ほとんどの仕事は、20~30ドルで請け負われることが多い。

 アメリカでは現在、食料品の買い出しや家具の組み立てなど、ちょっとした仕事を頼みたい人がその内容を掲載し、それを見た個人の登録会員が入札し、金額が最も低かった人がその仕事を請け負うという仲介サイト「TaskRabbit」が静かな広がりを見せている。

 仕組みはこうだ。依頼者がTaskRabbitのサイトに仕事を掲載。この費用は無料で、誰でも仕事を依頼することができる。するとその内容や条件、希望する時間帯などを見て、自分ができると思ったTaskRabbit(登録者をこう呼ぶ)が、いくらで仕事をしたいかをオファー。依頼者はオファーしてきたTaskRabbitのなかから、自分の条件に合った人を選ぶことができる。
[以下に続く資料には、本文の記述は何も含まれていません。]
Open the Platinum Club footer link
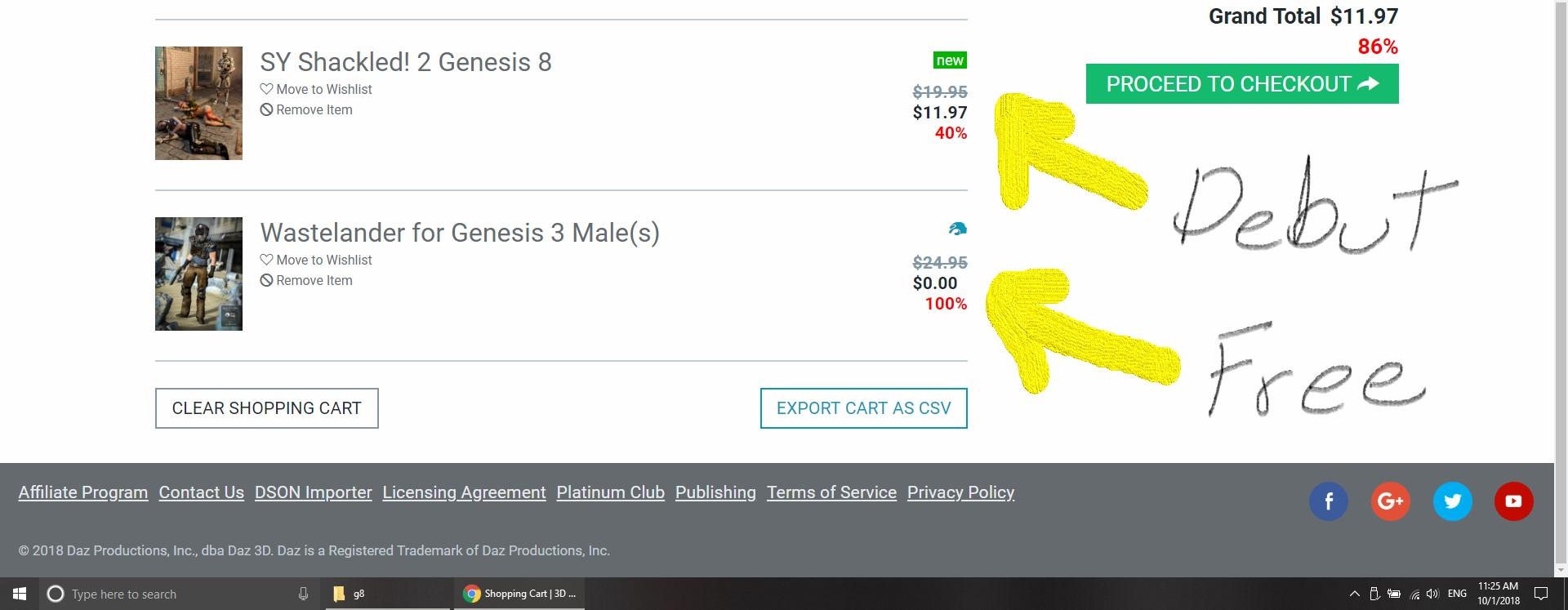1568x610 pixels. coord(610,492)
 支払いは、仕事を掲載するときにTaskRabbitにクレジットカード情報を登録、仕事が終了した時点でそのカードにチャージされる仕組み。TaskRabbit社が約15%のサービス料を差し引いた残りの金額が、仕事を請け負った人に支払われる。

 依頼するほうは誰でもいいが、請け負うほうはまず登録申請書を提出し、ビデオによる面接と身元調査を受け、さらにオンラインでのトレーニングを受けなければならない。こうしたプロセスは全て、仕事を依頼する顧客の安全を守ると共に、TaskRabbitの信用を維持するためだ。

 どんな人々がTaskRabbitとして登録しているかというと、全体の25%は仕事を引退した男性、15%は母親、12%は仕事を持つ若い女性、10%は大学生だという(38%はその他)。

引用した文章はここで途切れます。